Le 10 février 1955, Jauran, Jean-Paul Jérôme, Louis Belzile, et Fernand Toupin lancent le Manifeste des Plasticiens. Rédigé par Rodolphe de Repentigny – alias Jauran on le sait – le manifeste coïncide avec l‘ouverture de leur exposition à l’Échourie.
Quelques extraits tirés de la première page donnent le ton :
« Les Plasticiens sont des peintres qui se sont réunis quand ils ont constaté que la similitude d’apparence de leurs peintures relevait d’une concordance dans leur conduite de peintre, dans leur démarche picturale et dans leurs attitudes envers la peinture, per se et dans la société humaine ».
« Comme le nom qu’ils ont choisi pour leur groupe l’indique, les Plasticiens s’attachent avant tout, dans leur travail, aux faits plastiques : ton, texture, couleurs, formes, lignes, unité finale qu’est le tableau, et les rapports entre ces éléments. Éléments assumés comme fins ».
Pour les Plasticiens, la toile n’est plus une fenêtre. Ils veulent débarrasser la peinture de tout apport accidentel, protester contre toute manipulation de l’œuvre d’art qui la désamorce. Leur peinture, croient-ils, doit viser « … cette complète autonomie en tant qu’objets ».
Depuis plus d’un an, Jauran et ses camarades Jérôme, Belzile et Toupin se rencontrent presqu’à chaque jour dans le salon atelier de de Repentigny, rue Saint-Hubert. Le manifeste fait la synthèse de leur discussion.
L’exposition est prévue du 11 février au 2 mars au 54 avenue des Pins à Montréal.

L’Échouerie est alors « la centrale » des jeunes artistes et de quelques poètes avec des expositions qui défilent. Le manifeste va couronner cette présentation, organisée par Molinari. Critique d’art, Rodolphe de Repentigny, alias Jauran son nom de guerre et de peintre, le rédige.
À la suite de l’automatisme, Montréal se fait à nouveau avec le géométrisme des plasticiens le berceau d’un second mouvement d’avant-garde en un phénomène unique sur la scène canadienne.
La production picturale de Jean-Paul Jérôme se caractérise par l’abandon de la volumétrie, l’épuration de l’espace, l’agencement non focalisé de formes. À la fois angulaires et fluides, ses verticales pourraient composer une grille distordue, contrebalancée très souvent par des harmonies de pourpre, de ton terreux, de sienne, de gris.
« Le manifeste nous a permis également de mieux faire connaître nos œuvres », me confiait Jean-Paul Jérôme, peu avant sa mort en 2004. « Il n’y avait pas de place à Montréal pour ce type de peinture. Il était important de nous regrouper par affinités et conserver en même temps cette grande liberté d’expression.
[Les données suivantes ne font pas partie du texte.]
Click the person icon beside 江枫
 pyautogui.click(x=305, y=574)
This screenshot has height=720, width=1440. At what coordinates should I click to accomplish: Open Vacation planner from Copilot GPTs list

Seul on ne pouvait aller loin. Il fallait imaginer la suite, quelque chose de nouveau ».
Tandis que son approche de la couleur évolue, avec Jérôme la géométrie est une assise et non un dogme. Bien que rigoureuse, sa géométrie est soluble dans la fantaisie et la joie de peindre. Jean-Paul Jérôme s’inspire d‘un certain biomorphisme pour exprimer un vitalisme sensoriel. Courbes, volutes, angles, et lignes de construction contiennent et orchestrent la couleur appliquée d‘abord en aplat puis parfois, grâce aux recours aux découpages, au collage et aux reliefs bidimensionnels.
« Il ne s’agit pas d’une démarche de laboratoire », m’expliquait Jean-Paul Jérôme de sa peinture. Avec fraîcheur, ses œuvres aux couleurs très vives, en opposition mordantes, semblent parfois faire éclater le cadre malgré leur architecture solide. À la fois sensible et volontaire, souple et accentuée, son œuvre épouse avec disponibilité l’exploration des rythmes et des mouvements.
Extraits du texte du critique d’art et auteur René Viau intitulé Jean-Paul Jérôme et l’héritage des premiers plasticiens. Ce texte fut écrit dans le cadre de la présentation de l’exposition Jean-Paul Jérôme : le Plasticien intemporel. Cette exposition vient souligner à la fois le 20e anniversaire du décès de l’artiste (14 août 2004) et le 70e anniversaire du lancement du Manifeste des Plasticiens (10 février 1955).